An exact copy is needed of the lines in the entries below from the line with "Where should I" up to and including the line with "Task: Switch to the RTX 5080 tab", and of nothing else. Leave the pictures out.

----

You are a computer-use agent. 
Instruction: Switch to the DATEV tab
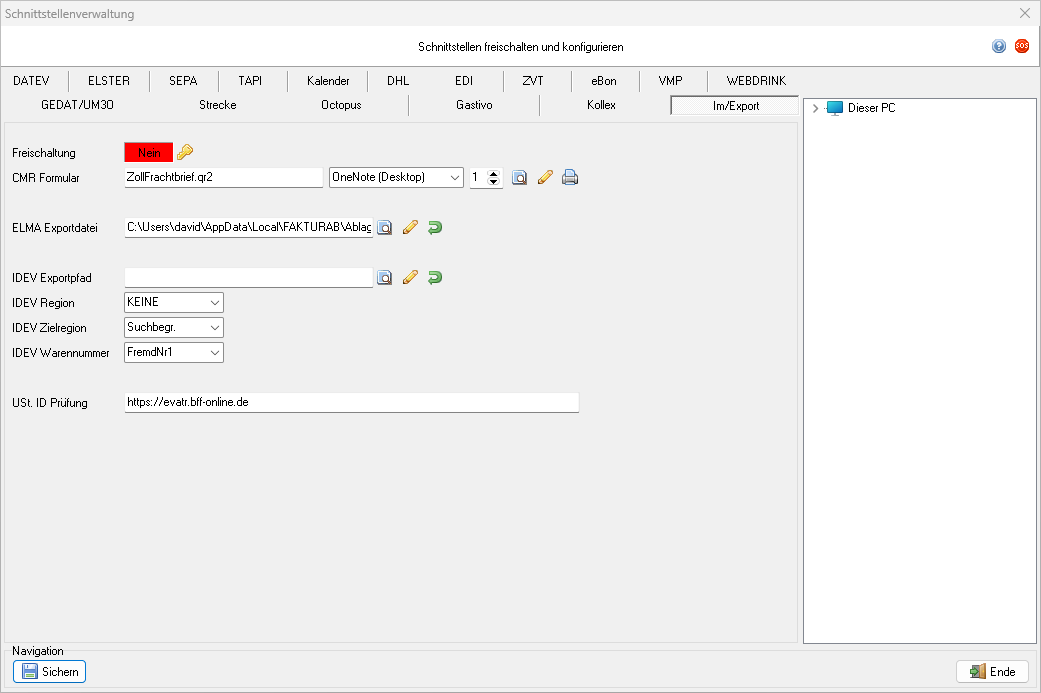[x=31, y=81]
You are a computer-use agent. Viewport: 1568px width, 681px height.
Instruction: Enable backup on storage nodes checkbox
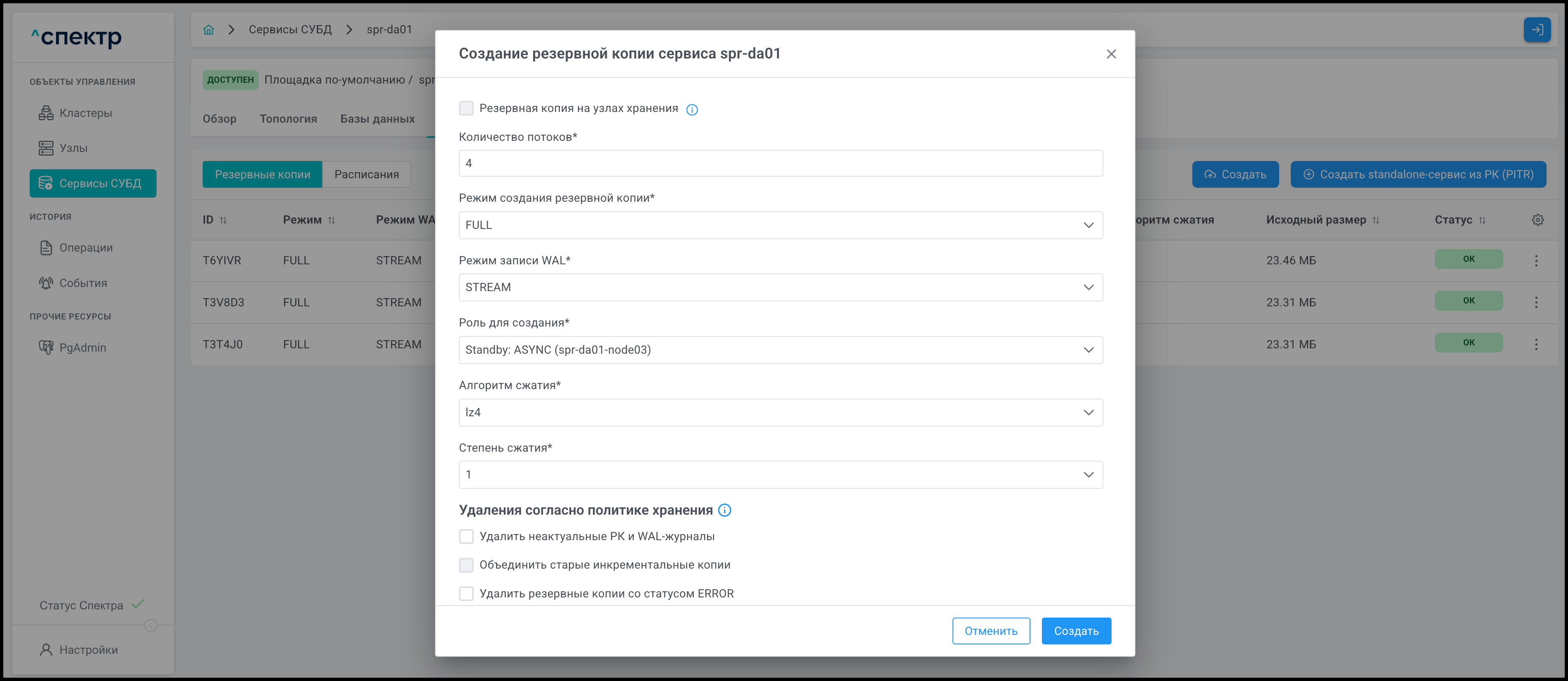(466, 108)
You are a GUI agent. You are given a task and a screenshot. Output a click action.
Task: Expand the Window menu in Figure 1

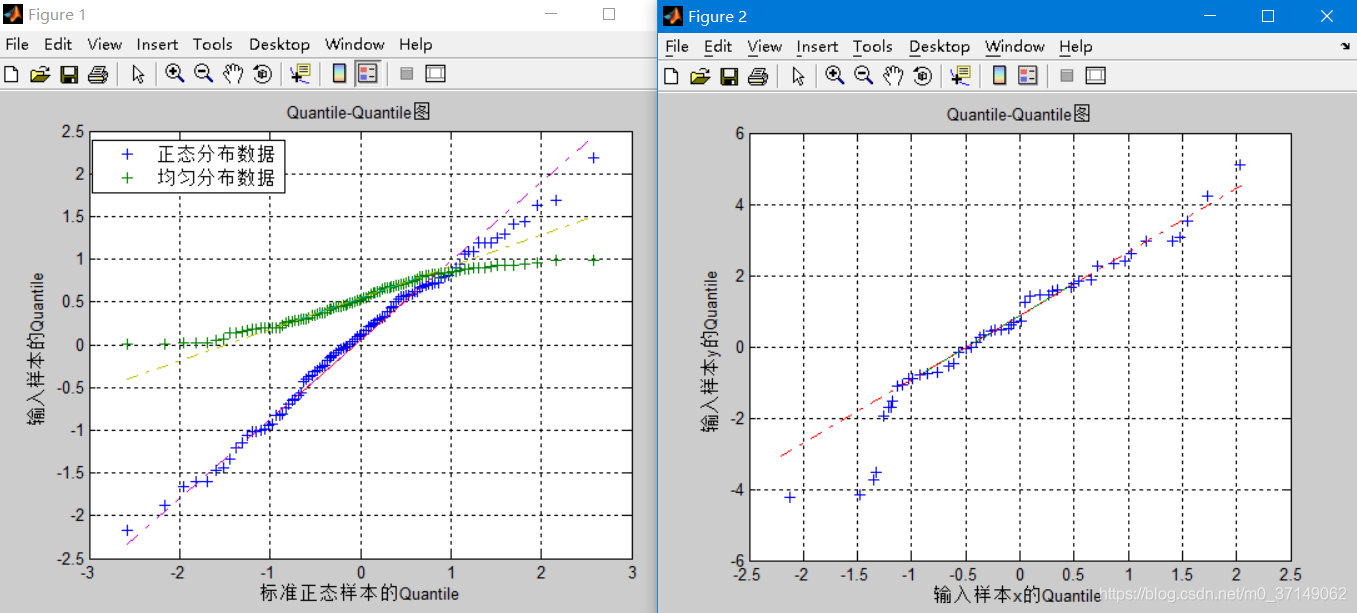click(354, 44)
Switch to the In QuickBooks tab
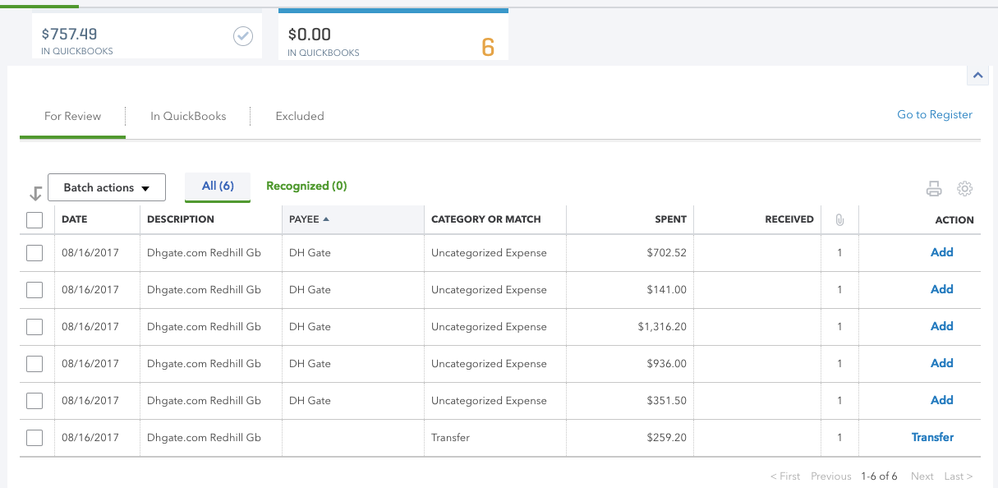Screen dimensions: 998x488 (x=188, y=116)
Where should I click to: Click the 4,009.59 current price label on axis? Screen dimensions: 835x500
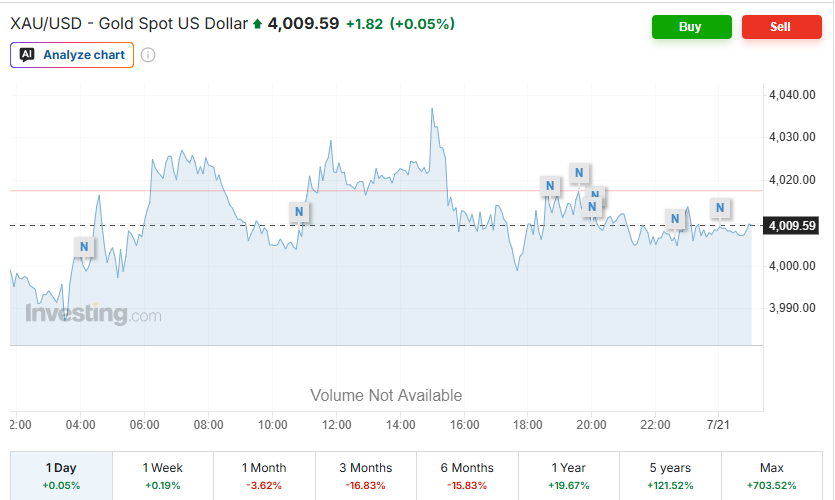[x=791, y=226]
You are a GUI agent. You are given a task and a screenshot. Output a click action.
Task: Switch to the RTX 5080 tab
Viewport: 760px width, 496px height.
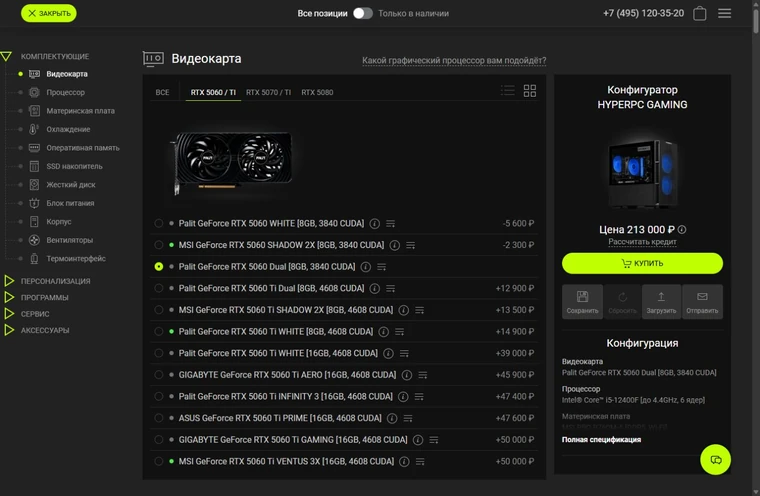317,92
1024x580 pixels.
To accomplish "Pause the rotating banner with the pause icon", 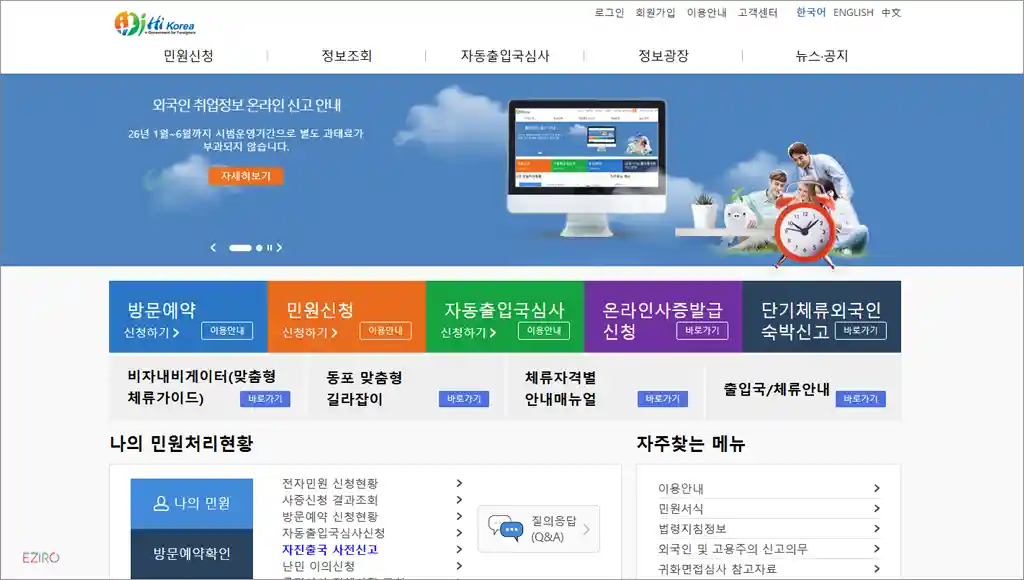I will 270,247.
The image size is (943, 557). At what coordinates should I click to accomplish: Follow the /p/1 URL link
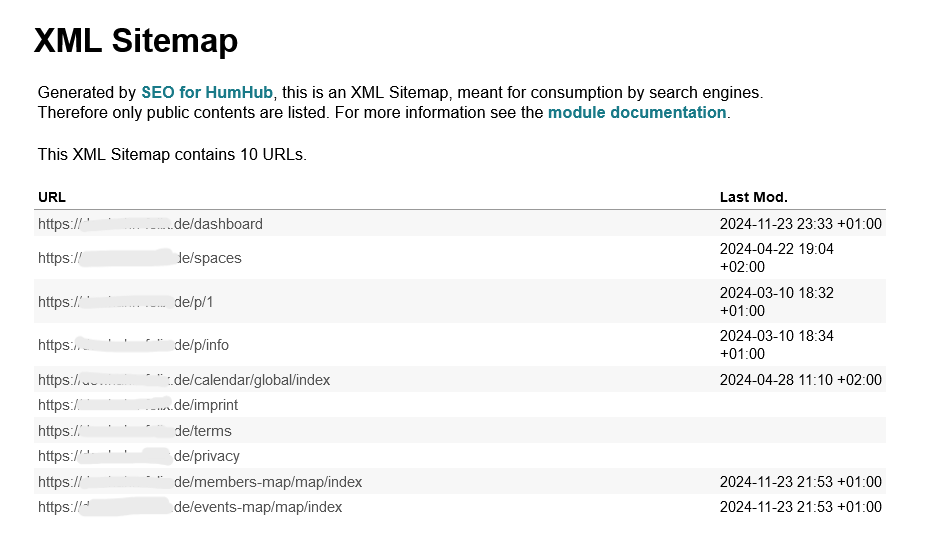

----

**Answer box**
Where should I click to: Click the 4,009.59 current price label on axis? Screen dimensions: 835x500
[x=791, y=226]
You are a GUI agent. You are given a task and a screenshot. Output a click action.
Task: Switch to the RTX 5080 tab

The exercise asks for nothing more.